## Data section
-*-
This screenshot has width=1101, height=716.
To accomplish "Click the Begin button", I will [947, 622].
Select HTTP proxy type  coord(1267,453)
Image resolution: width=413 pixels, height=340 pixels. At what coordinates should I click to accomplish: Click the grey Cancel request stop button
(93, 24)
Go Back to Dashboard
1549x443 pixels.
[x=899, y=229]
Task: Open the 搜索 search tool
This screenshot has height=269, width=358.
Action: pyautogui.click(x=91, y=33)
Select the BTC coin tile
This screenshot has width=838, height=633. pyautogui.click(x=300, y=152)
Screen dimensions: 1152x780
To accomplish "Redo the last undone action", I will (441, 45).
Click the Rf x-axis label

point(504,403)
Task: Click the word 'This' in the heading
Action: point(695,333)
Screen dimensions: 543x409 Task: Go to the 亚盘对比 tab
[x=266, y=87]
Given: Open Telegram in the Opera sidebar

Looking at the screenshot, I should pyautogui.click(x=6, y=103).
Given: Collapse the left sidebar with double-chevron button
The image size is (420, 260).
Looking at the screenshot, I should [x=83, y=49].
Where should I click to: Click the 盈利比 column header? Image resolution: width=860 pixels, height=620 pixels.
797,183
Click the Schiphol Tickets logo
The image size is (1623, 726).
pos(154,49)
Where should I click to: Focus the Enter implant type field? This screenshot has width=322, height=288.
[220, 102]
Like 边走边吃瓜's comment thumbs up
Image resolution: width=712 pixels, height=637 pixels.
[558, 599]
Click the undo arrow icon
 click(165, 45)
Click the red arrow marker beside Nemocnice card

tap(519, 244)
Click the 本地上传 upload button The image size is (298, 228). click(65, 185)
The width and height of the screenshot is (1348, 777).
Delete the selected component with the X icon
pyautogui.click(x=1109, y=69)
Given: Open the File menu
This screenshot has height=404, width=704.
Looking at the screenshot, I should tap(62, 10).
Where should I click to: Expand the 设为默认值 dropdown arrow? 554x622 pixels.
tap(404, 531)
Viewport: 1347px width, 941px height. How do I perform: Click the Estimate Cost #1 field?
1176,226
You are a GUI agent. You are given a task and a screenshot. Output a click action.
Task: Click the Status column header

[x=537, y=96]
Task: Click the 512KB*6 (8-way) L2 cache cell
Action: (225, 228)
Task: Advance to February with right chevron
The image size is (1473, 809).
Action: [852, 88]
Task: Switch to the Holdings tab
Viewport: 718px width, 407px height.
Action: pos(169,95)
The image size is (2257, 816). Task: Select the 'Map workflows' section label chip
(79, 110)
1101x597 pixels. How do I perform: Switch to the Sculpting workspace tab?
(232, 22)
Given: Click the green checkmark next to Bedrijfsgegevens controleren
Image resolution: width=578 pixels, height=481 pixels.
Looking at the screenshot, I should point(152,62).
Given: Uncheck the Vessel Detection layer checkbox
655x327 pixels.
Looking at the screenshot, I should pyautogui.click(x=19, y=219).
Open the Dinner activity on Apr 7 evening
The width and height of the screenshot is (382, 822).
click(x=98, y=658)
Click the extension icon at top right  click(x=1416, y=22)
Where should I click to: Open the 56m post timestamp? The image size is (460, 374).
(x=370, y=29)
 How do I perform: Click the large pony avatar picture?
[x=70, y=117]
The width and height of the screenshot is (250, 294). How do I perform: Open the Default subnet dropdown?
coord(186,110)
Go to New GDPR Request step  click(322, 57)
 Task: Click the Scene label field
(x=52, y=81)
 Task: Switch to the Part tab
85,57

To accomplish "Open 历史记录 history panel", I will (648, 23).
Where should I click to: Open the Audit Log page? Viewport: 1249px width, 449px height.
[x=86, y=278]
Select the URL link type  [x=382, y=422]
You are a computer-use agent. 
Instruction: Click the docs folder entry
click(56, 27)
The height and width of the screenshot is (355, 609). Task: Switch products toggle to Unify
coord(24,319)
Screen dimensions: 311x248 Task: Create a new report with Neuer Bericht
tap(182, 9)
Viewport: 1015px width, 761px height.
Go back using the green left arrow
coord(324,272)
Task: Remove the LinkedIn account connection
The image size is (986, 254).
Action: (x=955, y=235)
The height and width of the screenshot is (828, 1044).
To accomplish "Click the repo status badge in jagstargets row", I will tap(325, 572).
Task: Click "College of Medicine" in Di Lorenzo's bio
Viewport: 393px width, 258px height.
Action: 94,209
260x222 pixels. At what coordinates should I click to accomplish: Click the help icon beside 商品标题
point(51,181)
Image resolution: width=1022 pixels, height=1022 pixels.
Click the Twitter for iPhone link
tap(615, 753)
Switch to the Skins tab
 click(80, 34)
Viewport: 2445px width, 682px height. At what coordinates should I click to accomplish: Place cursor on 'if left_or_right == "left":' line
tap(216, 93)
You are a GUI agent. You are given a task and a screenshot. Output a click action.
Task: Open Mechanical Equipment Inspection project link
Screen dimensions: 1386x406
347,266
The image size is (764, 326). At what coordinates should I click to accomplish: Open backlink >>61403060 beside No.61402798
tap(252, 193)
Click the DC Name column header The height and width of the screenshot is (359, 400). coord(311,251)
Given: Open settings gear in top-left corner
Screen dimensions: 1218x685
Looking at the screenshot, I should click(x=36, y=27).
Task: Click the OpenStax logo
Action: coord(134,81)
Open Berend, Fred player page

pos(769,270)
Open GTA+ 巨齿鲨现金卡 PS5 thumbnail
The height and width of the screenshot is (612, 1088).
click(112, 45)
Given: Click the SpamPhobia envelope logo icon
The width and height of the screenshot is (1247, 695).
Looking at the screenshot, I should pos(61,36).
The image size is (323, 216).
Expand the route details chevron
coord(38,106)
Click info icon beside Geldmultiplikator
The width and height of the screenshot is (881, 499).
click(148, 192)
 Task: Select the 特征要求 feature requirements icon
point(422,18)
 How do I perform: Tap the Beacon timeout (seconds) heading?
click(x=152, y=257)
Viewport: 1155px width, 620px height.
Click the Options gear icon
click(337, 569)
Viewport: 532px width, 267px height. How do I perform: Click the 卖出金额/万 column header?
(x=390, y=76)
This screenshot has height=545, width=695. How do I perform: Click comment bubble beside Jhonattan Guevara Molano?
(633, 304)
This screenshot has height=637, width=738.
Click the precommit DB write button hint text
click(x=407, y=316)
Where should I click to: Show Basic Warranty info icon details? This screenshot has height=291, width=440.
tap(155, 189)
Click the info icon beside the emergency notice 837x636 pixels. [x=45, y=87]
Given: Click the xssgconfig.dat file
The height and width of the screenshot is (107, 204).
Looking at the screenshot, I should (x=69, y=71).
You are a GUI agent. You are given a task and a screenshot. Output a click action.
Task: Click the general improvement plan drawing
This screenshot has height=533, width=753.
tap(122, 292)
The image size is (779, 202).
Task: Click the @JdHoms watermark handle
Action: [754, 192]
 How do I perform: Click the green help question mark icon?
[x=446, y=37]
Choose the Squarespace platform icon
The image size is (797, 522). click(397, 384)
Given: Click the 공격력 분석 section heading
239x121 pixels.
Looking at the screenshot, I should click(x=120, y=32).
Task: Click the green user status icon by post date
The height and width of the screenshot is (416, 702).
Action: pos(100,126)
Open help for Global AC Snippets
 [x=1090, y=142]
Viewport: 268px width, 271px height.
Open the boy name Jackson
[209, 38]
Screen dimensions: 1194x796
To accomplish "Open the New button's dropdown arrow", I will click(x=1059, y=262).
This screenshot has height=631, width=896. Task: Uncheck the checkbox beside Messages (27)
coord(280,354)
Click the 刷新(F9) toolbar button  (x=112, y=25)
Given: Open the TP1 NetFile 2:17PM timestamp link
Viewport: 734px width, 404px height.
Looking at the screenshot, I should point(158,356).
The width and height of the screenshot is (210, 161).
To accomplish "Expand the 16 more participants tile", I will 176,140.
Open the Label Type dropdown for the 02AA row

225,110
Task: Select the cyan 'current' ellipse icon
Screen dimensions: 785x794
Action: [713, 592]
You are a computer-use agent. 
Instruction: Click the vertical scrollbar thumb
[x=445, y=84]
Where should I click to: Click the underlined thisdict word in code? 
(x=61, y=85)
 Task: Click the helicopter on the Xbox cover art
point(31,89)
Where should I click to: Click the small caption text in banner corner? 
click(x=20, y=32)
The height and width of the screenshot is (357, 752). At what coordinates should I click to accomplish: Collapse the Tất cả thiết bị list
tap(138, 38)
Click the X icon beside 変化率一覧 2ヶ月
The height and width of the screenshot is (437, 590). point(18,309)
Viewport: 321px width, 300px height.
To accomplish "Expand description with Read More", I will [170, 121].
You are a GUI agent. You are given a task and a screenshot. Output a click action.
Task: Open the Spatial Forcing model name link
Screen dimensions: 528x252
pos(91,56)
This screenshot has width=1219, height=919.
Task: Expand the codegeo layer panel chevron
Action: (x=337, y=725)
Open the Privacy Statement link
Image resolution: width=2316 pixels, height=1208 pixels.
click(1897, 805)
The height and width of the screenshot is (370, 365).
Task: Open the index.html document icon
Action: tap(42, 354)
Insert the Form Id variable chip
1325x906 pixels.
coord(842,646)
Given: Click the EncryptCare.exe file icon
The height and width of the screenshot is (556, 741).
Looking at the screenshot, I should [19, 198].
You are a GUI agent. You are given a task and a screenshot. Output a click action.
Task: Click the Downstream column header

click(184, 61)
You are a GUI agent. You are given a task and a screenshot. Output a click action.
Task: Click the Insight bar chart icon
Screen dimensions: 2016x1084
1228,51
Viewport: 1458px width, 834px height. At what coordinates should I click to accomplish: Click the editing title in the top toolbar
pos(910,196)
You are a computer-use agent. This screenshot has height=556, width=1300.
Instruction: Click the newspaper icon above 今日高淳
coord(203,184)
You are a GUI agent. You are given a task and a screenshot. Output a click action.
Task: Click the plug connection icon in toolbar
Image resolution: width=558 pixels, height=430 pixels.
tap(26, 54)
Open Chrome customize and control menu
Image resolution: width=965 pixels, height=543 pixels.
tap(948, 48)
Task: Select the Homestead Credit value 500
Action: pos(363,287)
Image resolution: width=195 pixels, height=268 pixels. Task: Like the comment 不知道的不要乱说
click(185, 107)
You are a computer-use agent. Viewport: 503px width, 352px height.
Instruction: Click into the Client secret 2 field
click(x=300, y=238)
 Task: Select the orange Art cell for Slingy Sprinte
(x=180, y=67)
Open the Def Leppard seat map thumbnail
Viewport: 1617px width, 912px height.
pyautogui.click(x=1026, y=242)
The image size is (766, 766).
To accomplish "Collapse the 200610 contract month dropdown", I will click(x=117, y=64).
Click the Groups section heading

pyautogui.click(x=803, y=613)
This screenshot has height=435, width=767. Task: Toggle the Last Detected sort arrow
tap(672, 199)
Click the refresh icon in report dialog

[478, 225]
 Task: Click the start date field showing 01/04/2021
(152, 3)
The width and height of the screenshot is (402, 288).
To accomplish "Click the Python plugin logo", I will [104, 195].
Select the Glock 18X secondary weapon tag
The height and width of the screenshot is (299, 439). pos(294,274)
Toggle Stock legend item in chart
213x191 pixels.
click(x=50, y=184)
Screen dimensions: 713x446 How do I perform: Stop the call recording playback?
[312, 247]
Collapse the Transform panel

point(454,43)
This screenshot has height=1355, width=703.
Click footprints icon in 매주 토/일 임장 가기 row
-*-
## Work to be completed
Could you reproduce, word for word, the stretch of lines from the very first one through the line containing "Looking at the screenshot, I should [x=83, y=49].", including that line?

## Response to the exercise
This screenshot has width=1101, height=716.
To accomplish "Click the Begin button", I will [947, 622].
Select HTTP proxy type  coord(1267,453)
Image resolution: width=413 pixels, height=340 pixels. At what coordinates should I click to accomplish: Click the grey Cancel request stop button
(93, 24)
Go Back to Dashboard
1549x443 pixels.
[x=899, y=229]
Task: Open the 搜索 search tool
This screenshot has height=269, width=358.
Action: pyautogui.click(x=91, y=33)
Select the BTC coin tile
This screenshot has width=838, height=633. pyautogui.click(x=300, y=152)
Screen dimensions: 1152x780
To accomplish "Redo the last undone action", I will (441, 45).
Click the Rf x-axis label

point(504,403)
Task: Click the word 'This' in the heading
Action: point(695,333)
Screen dimensions: 543x409 Task: Go to the 亚盘对比 tab
[x=266, y=87]
Given: Open Telegram in the Opera sidebar

Looking at the screenshot, I should pyautogui.click(x=6, y=103).
Given: Collapse the left sidebar with double-chevron button
The image size is (420, 260).
Looking at the screenshot, I should [x=83, y=49].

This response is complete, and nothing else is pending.